I've talked to a number of people on here now. Most of them quite honestly I tire of after one conversation. However, there is a question that always come up...and I have to go through a big explanation each time. So, I am going to write it here and refer you all to this part of my journal. If you would like to talk to me after reading it,great. ...............................................................................................................................................



I have what I call a Semi-Master. I have spoken with a very patient Dom since roughly January 2006. I did not meet him through this site, but another non D/s site...and we have yet to meet in person...due to my own insecurities. In talking, I became aware of his interest as a Dom and was somewhat interestested in the sub role. All of my "explorations" as a sub have been with him, and he has a very special place in my heart. Truth be told, I still am not sure if I am totally a sub. It frightens me a bit. I think that he and I got to what perhaps IS the goal connection between a sub and a Dom, but it scared me and caused me to back away. In the course of our relationship, while I was testing out my role as sub to him via phone/internet, I felt like I LOST MYSELF. In saying that, I mean that I felt like I was going through the actions of my day....but I was LIVING for the moments of interacting with him.
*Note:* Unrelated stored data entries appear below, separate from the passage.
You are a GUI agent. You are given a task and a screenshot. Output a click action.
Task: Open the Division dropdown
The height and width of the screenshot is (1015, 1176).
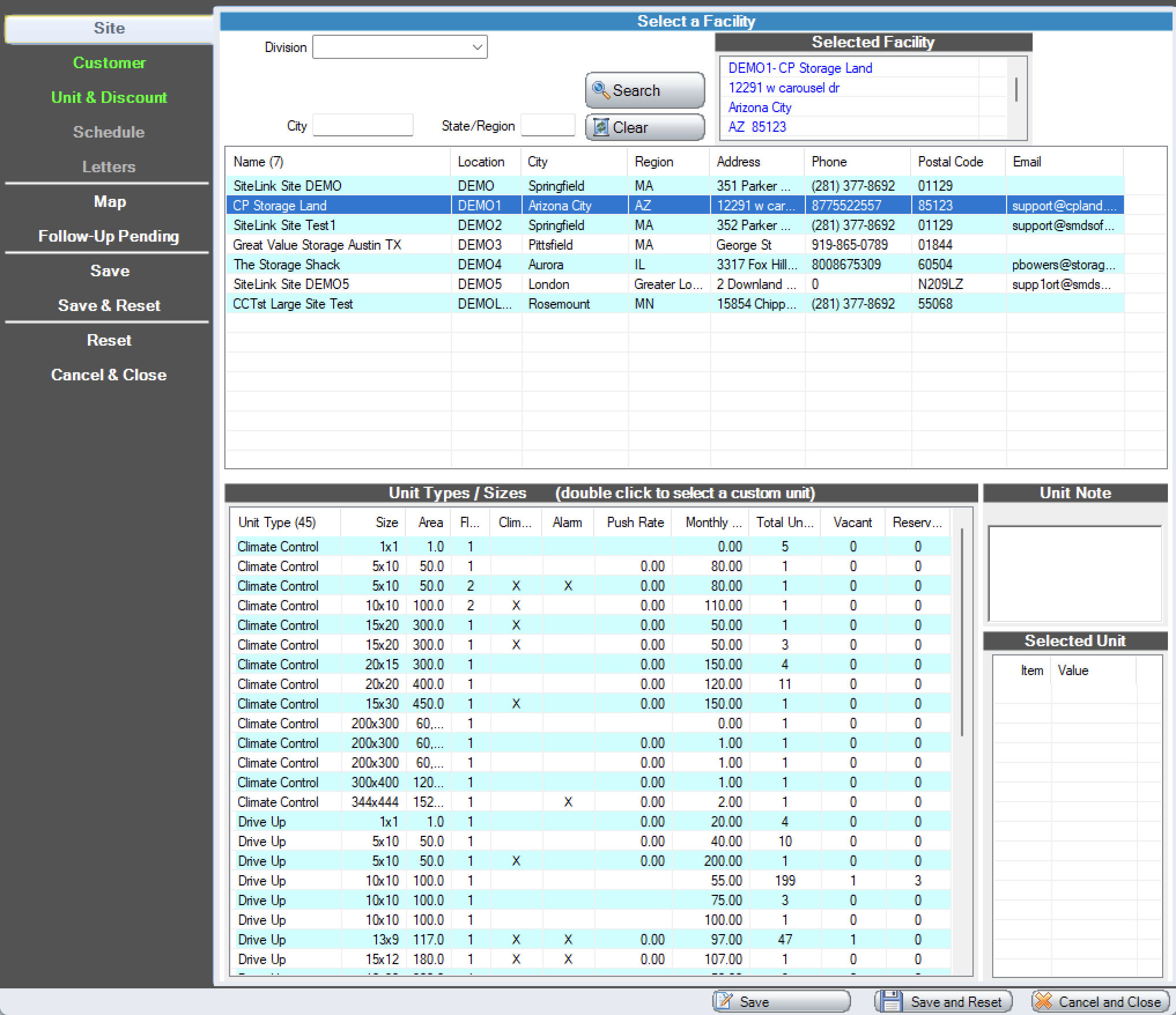point(475,47)
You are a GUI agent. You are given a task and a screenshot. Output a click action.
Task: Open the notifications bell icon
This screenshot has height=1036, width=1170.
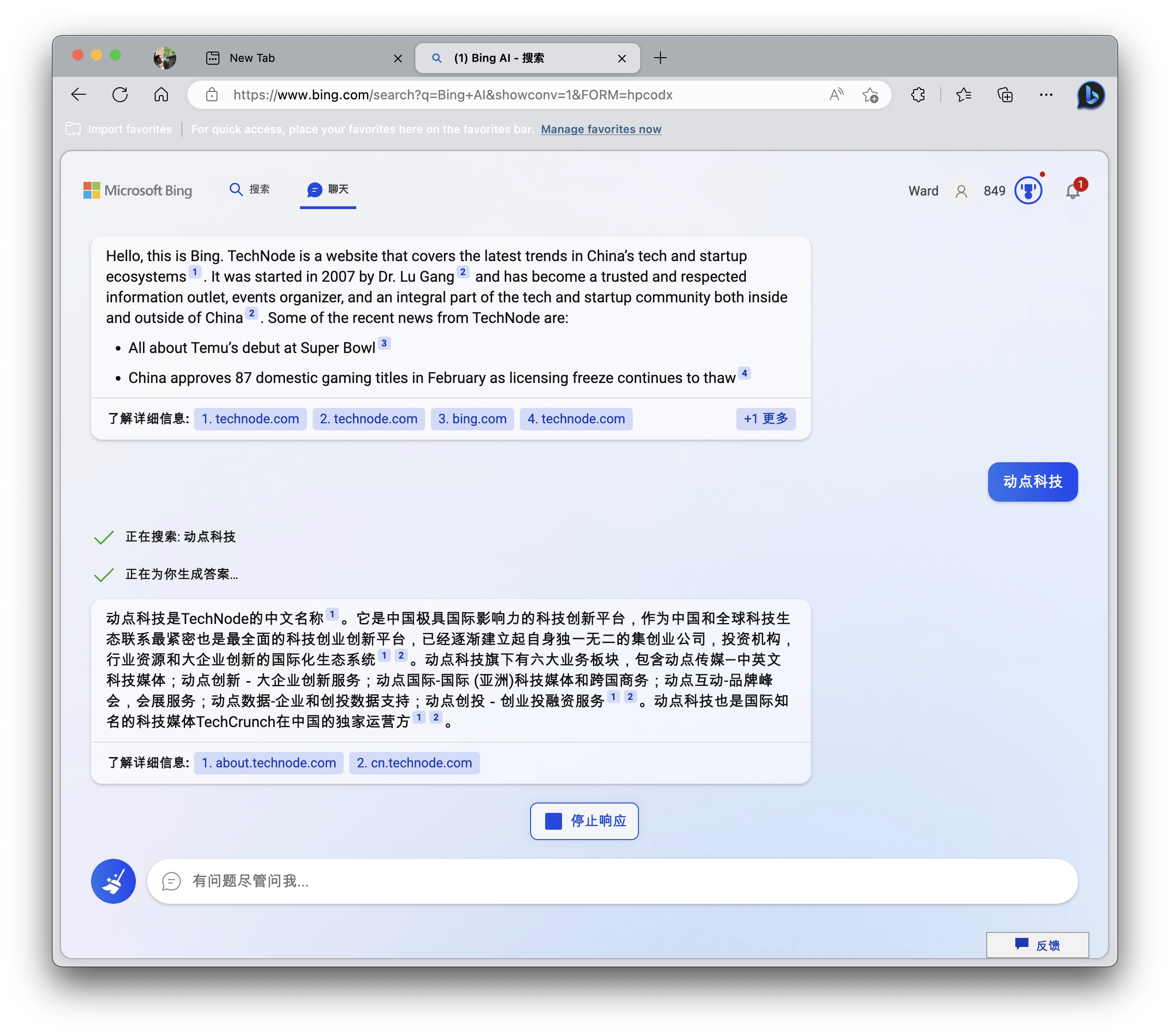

I felt like I lost my own will, and that my only desire was pleasing him. I stepped back from that with a trip far away, and it made me get scared really when I realized that I was truly living FOR HIM and not for myself. So, since then I have been kind of like a scared cat.....coming closer to its Master and then running away again. My previous journal was all about feelings. I believe that if I have decided nothing else, it is that I need to know that my PARTNER will respect my feelings. I cannot be with someone who does not.
5/4/2007 11:03:59 PM
May 5, 2007: New Insights: 

From what I have seen, the sub/dom relationship is intoxicating and addicting. I am drawn to it and afraid of it. I have experienced it, run away from it, and come back to it, and now who knows.

The problem I have with being a sub....is that I think that more than with any other type of relationship, you are totally offering your heart on a platter to your DOM. Therefore, more than in any other type of relationship, I think he has the power to totally crush your inner being and feelings. And, for me, it might not even be by really doing anything wrong or mean. It might just be that he doesn't feel like talking to me, but it totally and completely crushes me.

So, I think more than anything it is a problem that I have with myself. I believe that personally, it comes from turning myself over so completely to someone...however ultimately I do not know how healthy that is for "myself." As a sub, I seek to please my DOM and as a result he becomes the ruler of my life, my feelings. I need to have my feelings/emotional well being totally respected or I cannot be a sub, because I think it will just cause me to shrivel up inside.